Records to process
____

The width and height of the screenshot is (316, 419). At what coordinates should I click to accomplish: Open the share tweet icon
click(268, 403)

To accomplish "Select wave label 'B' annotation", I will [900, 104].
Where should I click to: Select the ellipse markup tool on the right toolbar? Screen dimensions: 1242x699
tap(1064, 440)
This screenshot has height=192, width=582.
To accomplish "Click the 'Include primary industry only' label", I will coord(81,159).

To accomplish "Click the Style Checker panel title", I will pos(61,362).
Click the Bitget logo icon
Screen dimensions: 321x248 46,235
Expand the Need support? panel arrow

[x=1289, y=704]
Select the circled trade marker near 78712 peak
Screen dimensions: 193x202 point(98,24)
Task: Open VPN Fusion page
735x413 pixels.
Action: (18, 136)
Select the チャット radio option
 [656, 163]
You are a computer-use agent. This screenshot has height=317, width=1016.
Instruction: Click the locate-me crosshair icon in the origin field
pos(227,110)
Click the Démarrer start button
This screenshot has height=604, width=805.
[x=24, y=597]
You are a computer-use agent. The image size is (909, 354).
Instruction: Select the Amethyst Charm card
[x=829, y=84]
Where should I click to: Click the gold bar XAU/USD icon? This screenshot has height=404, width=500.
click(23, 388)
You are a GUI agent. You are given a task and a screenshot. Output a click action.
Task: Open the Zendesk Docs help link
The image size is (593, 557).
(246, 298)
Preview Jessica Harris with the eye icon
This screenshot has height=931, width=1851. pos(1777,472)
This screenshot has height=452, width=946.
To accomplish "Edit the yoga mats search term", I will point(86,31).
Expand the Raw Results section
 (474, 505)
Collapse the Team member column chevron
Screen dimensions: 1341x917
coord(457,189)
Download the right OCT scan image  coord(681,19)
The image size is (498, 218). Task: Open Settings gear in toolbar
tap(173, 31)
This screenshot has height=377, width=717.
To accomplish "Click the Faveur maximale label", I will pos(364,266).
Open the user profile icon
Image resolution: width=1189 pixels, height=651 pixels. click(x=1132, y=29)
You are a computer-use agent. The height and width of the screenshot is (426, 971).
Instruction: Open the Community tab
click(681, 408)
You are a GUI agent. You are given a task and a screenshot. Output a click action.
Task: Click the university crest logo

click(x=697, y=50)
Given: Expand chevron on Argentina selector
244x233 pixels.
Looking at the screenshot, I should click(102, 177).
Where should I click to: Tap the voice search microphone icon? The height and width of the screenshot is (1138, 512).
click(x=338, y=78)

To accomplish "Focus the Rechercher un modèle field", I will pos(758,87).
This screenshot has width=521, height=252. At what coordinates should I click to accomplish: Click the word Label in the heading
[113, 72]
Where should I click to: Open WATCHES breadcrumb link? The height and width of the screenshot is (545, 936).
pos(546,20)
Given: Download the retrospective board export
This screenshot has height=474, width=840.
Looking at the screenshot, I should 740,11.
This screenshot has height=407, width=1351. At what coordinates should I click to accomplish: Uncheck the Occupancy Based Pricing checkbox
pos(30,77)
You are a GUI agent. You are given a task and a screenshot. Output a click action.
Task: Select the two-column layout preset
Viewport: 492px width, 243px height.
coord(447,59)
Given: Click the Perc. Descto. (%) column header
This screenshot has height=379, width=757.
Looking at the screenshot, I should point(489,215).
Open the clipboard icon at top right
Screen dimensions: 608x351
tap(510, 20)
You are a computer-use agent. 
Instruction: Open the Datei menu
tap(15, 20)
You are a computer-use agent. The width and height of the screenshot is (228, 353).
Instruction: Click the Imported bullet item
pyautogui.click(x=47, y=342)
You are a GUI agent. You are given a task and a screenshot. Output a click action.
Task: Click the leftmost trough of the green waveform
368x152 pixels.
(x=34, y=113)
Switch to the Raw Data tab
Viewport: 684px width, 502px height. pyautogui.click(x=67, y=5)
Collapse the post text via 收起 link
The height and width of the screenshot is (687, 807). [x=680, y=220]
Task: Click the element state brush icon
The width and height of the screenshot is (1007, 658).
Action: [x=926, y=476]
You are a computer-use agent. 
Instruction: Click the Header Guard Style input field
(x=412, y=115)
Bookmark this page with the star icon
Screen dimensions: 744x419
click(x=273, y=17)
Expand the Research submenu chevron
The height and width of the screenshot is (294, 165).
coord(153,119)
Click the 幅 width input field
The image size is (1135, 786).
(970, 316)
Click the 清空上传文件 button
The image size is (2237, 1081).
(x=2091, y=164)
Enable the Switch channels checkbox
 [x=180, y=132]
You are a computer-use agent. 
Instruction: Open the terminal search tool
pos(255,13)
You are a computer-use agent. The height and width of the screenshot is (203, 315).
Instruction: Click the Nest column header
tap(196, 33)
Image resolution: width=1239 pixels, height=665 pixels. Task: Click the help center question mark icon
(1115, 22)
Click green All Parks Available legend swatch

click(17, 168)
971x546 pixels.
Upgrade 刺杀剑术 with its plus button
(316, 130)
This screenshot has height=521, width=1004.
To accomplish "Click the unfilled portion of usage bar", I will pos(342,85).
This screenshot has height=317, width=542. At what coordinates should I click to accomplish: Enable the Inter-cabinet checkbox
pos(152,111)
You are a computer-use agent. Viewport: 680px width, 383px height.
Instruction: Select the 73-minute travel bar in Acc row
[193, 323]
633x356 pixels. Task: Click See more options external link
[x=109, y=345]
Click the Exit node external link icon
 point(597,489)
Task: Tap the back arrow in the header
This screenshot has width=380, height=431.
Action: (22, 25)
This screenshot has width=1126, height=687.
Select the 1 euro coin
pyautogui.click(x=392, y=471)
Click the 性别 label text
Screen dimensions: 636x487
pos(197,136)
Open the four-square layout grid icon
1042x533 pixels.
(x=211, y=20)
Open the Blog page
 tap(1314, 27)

____

Stated problem
Edit the data above by replacing every "Instruction" with "Goal" and keeping everything else the same.

Answer to this exercise
The width and height of the screenshot is (316, 419). At what coordinates should I click to accomplish: Open the share tweet icon
click(268, 403)

To accomplish "Select wave label 'B' annotation", I will [900, 104].
Where should I click to: Select the ellipse markup tool on the right toolbar? Screen dimensions: 1242x699
tap(1064, 440)
This screenshot has height=192, width=582.
To accomplish "Click the 'Include primary industry only' label", I will coord(81,159).

To accomplish "Click the Style Checker panel title", I will pos(61,362).
Click the Bitget logo icon
Screen dimensions: 321x248 46,235
Expand the Need support? panel arrow

[x=1289, y=704]
Select the circled trade marker near 78712 peak
Screen dimensions: 193x202 point(98,24)
Task: Open VPN Fusion page
735x413 pixels.
Action: (18, 136)
Select the チャット radio option
 [656, 163]
You are a computer-use agent. This screenshot has height=317, width=1016.
Goal: Click the locate-me crosshair icon in the origin field
pos(227,110)
Click the Démarrer start button
This screenshot has height=604, width=805.
[x=24, y=597]
You are a computer-use agent. The image size is (909, 354).
Goal: Select the Amethyst Charm card
[x=829, y=84]
Where should I click to: Click the gold bar XAU/USD icon? This screenshot has height=404, width=500.
click(23, 388)
You are a GUI agent. You are given a task and a screenshot. Output a click action.
Task: Open the Zendesk Docs help link
The image size is (593, 557).
(246, 298)
Preview Jessica Harris with the eye icon
This screenshot has height=931, width=1851. pos(1777,472)
This screenshot has height=452, width=946.
To accomplish "Edit the yoga mats search term", I will point(86,31).
Expand the Raw Results section
 (474, 505)
Collapse the Team member column chevron
Screen dimensions: 1341x917
coord(457,189)
Download the right OCT scan image  coord(681,19)
The image size is (498, 218). Task: Open Settings gear in toolbar
tap(173, 31)
This screenshot has height=377, width=717.
To accomplish "Click the Faveur maximale label", I will pos(364,266).
Open the user profile icon
Image resolution: width=1189 pixels, height=651 pixels. click(x=1132, y=29)
You are a computer-use agent. The height and width of the screenshot is (426, 971).
Goal: Open the Community tab
click(681, 408)
You are a GUI agent. You are given a task and a screenshot. Output a click action.
Task: Click the university crest logo

click(x=697, y=50)
Given: Expand chevron on Argentina selector
244x233 pixels.
Looking at the screenshot, I should click(102, 177).
Where should I click to: Tap the voice search microphone icon? The height and width of the screenshot is (1138, 512).
click(x=338, y=78)

To accomplish "Focus the Rechercher un modèle field", I will pos(758,87).
This screenshot has width=521, height=252. At what coordinates should I click to accomplish: Click the word Label in the heading
[113, 72]
Where should I click to: Open WATCHES breadcrumb link? The height and width of the screenshot is (545, 936).
pos(546,20)
Given: Download the retrospective board export
This screenshot has height=474, width=840.
Looking at the screenshot, I should 740,11.
This screenshot has height=407, width=1351. At what coordinates should I click to accomplish: Uncheck the Occupancy Based Pricing checkbox
pos(30,77)
You are a GUI agent. You are given a task and a screenshot. Output a click action.
Task: Select the two-column layout preset
Viewport: 492px width, 243px height.
coord(447,59)
Given: Click the Perc. Descto. (%) column header
This screenshot has height=379, width=757.
Looking at the screenshot, I should point(489,215).
Open the clipboard icon at top right
Screen dimensions: 608x351
tap(510, 20)
You are a computer-use agent. 
Goal: Open the Datei menu
tap(15, 20)
You are a computer-use agent. The width and height of the screenshot is (228, 353).
Goal: Click the Imported bullet item
pyautogui.click(x=47, y=342)
You are a GUI agent. You are given a task and a screenshot. Output a click action.
Task: Click the leftmost trough of the green waveform
368x152 pixels.
(x=34, y=113)
Switch to the Raw Data tab
Viewport: 684px width, 502px height. pyautogui.click(x=67, y=5)
Collapse the post text via 收起 link
The height and width of the screenshot is (687, 807). [x=680, y=220]
Task: Click the element state brush icon
The width and height of the screenshot is (1007, 658).
Action: [x=926, y=476]
You are a computer-use agent. 
Goal: Click the Header Guard Style input field
(x=412, y=115)
Bookmark this page with the star icon
Screen dimensions: 744x419
click(x=273, y=17)
Expand the Research submenu chevron
The height and width of the screenshot is (294, 165).
coord(153,119)
Click the 幅 width input field
The image size is (1135, 786).
(970, 316)
Click the 清空上传文件 button
The image size is (2237, 1081).
(x=2091, y=164)
Enable the Switch channels checkbox
 [x=180, y=132]
You are a computer-use agent. 
Goal: Open the terminal search tool
pos(255,13)
You are a computer-use agent. The height and width of the screenshot is (203, 315).
Goal: Click the Nest column header
tap(196, 33)
Image resolution: width=1239 pixels, height=665 pixels. Task: Click the help center question mark icon
(1115, 22)
Click green All Parks Available legend swatch

click(17, 168)
971x546 pixels.
Upgrade 刺杀剑术 with its plus button
(316, 130)
This screenshot has height=521, width=1004.
To accomplish "Click the unfilled portion of usage bar", I will pos(342,85).
This screenshot has height=317, width=542. At what coordinates should I click to accomplish: Enable the Inter-cabinet checkbox
pos(152,111)
You are a computer-use agent. Viewport: 680px width, 383px height.
Goal: Select the 73-minute travel bar in Acc row
[193, 323]
633x356 pixels. Task: Click See more options external link
[x=109, y=345]
Click the Exit node external link icon
 point(597,489)
Task: Tap the back arrow in the header
This screenshot has width=380, height=431.
Action: (22, 25)
This screenshot has width=1126, height=687.
Select the 1 euro coin
pyautogui.click(x=392, y=471)
Click the 性别 label text
Screen dimensions: 636x487
pos(197,136)
Open the four-square layout grid icon
1042x533 pixels.
(x=211, y=20)
Open the Blog page
 tap(1314, 27)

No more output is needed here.